# [Goal]
Rewrite the listing below with every "badge" swapped for "tag", leaving everything else unchanged.

[Source records]
-----
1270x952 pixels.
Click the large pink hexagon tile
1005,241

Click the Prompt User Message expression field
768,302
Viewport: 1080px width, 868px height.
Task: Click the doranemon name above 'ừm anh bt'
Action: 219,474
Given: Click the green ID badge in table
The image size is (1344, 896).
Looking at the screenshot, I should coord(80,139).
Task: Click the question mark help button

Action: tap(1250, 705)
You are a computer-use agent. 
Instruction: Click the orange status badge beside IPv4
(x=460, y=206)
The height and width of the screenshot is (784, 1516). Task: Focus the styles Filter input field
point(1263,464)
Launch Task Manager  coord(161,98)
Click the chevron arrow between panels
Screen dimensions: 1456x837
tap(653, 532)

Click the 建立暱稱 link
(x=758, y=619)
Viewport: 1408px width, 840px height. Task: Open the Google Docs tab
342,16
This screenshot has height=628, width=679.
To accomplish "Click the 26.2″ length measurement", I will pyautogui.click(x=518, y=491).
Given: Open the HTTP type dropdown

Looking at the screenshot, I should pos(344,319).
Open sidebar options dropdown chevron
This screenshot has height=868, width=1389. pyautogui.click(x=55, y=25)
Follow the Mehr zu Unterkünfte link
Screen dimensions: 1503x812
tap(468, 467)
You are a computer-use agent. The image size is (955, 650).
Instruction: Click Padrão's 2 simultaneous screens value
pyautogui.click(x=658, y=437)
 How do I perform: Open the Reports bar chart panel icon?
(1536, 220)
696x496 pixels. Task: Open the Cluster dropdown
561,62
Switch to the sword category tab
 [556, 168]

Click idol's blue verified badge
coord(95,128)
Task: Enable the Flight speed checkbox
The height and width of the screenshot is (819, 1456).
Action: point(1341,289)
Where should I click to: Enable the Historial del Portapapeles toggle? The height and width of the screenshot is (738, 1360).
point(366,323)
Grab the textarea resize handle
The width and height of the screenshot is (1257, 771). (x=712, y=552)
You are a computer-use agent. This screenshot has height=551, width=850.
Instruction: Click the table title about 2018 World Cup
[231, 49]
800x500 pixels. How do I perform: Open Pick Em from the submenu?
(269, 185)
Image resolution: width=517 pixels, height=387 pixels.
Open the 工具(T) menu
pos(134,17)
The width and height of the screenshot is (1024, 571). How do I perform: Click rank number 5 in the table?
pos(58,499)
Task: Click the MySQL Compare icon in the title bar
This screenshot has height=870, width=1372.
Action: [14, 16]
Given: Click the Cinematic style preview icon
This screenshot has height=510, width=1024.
-----
# [Response]
1270x952 pixels.
Click the large pink hexagon tile
1005,241

Click the Prompt User Message expression field
768,302
Viewport: 1080px width, 868px height.
Task: Click the doranemon name above 'ừm anh bt'
Action: 219,474
Given: Click the green ID tag in table
The image size is (1344, 896).
Looking at the screenshot, I should coord(80,139).
Task: Click the question mark help button

Action: tap(1250, 705)
You are a computer-use agent. 
Instruction: Click the orange status tag beside IPv4
(x=460, y=206)
The height and width of the screenshot is (784, 1516). Task: Focus the styles Filter input field
point(1263,464)
Launch Task Manager  coord(161,98)
Click the chevron arrow between panels
Screen dimensions: 1456x837
tap(653, 532)

Click the 建立暱稱 link
(x=758, y=619)
Viewport: 1408px width, 840px height. Task: Open the Google Docs tab
342,16
This screenshot has height=628, width=679.
To accomplish "Click the 26.2″ length measurement", I will pyautogui.click(x=518, y=491).
Given: Open the HTTP type dropdown

Looking at the screenshot, I should pos(344,319).
Open sidebar options dropdown chevron
This screenshot has height=868, width=1389. pyautogui.click(x=55, y=25)
Follow the Mehr zu Unterkünfte link
Screen dimensions: 1503x812
tap(468, 467)
You are a computer-use agent. The image size is (955, 650).
Instruction: Click Padrão's 2 simultaneous screens value
pyautogui.click(x=658, y=437)
 How do I perform: Open the Reports bar chart panel icon?
(1536, 220)
696x496 pixels. Task: Open the Cluster dropdown
561,62
Switch to the sword category tab
 [556, 168]

Click idol's blue verified tag
coord(95,128)
Task: Enable the Flight speed checkbox
The height and width of the screenshot is (819, 1456).
Action: point(1341,289)
Where should I click to: Enable the Historial del Portapapeles toggle? The height and width of the screenshot is (738, 1360).
point(366,323)
Grab the textarea resize handle
The width and height of the screenshot is (1257, 771). (x=712, y=552)
You are a computer-use agent. This screenshot has height=551, width=850.
Instruction: Click the table title about 2018 World Cup
[231, 49]
800x500 pixels. How do I perform: Open Pick Em from the submenu?
(269, 185)
Image resolution: width=517 pixels, height=387 pixels.
Open the 工具(T) menu
pos(134,17)
The width and height of the screenshot is (1024, 571). How do I perform: Click rank number 5 in the table?
pos(58,499)
Task: Click the MySQL Compare icon in the title bar
This screenshot has height=870, width=1372.
Action: [14, 16]
Given: Click the Cinematic style preview icon
This screenshot has height=510, width=1024.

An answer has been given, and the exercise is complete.